Steinbach is a German aircraft designer, but not an aeronautical engineer, so he enlisted the aid of two engineers, Jing Dai and Robert Finney, to complete the design. The design work was done in the United Kingdom under Game Composites Limited of London. The aircraft is built under licence by Game Composites LLC in Bentonville, Arkansas, United States.

Design and development
The GameBird is a composite structure tandem two-seat, low-wing, cantilever monoplane powered by a  Lycoming AEIO-580-B1A piston engine.
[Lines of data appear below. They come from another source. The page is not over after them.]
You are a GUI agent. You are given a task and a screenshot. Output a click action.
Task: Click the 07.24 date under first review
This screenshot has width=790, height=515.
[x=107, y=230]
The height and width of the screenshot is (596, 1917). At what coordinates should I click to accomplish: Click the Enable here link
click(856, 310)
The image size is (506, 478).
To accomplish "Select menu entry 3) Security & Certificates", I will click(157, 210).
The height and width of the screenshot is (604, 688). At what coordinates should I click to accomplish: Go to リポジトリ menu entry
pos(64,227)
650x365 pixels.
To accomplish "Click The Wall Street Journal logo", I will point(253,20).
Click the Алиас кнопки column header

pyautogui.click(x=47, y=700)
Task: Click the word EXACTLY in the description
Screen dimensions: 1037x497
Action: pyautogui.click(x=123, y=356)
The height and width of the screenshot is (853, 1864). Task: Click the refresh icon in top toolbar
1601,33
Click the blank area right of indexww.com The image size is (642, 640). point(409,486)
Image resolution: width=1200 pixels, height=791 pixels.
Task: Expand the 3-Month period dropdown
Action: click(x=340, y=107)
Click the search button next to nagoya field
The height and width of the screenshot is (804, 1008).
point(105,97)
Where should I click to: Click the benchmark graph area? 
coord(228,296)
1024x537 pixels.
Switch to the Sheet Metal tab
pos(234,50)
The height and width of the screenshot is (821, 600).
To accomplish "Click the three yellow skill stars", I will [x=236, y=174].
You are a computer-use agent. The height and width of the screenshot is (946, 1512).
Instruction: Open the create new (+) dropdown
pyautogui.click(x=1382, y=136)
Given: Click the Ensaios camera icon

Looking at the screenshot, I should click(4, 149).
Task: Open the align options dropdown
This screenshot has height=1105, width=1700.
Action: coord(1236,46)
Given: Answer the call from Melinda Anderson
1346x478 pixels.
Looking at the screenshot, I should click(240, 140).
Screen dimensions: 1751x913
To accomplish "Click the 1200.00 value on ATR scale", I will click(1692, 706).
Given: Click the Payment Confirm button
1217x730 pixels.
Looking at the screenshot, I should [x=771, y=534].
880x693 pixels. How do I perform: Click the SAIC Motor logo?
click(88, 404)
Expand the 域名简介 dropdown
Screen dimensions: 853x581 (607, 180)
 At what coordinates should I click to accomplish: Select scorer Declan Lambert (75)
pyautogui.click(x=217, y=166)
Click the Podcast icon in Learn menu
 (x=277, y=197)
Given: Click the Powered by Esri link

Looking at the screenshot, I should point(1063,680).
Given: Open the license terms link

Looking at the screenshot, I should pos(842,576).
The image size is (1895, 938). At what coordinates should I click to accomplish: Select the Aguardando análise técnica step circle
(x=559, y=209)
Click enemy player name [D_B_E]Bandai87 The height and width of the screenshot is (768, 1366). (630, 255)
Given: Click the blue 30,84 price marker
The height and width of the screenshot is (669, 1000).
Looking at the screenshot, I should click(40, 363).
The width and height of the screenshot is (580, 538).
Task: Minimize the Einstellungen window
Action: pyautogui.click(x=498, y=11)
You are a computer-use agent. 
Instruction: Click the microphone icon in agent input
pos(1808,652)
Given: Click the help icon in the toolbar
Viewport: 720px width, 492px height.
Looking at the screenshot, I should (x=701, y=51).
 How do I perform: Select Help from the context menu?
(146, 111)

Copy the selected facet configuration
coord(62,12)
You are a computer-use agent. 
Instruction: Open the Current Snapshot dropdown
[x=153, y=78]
The GameBird has a fixed conventional landing gear with a steerable tailwheel.

The prototype GameBird first flew on 15 July 2015.

The GameBird was certified by European Aviation Safety Agency in the CS-23 Aerobatic category on 12 April 2017 and by the US Federal Aviation Administration under FAR 23 on 29 August 2017. Game Composites received a production certificate from the FAA in June, 2019.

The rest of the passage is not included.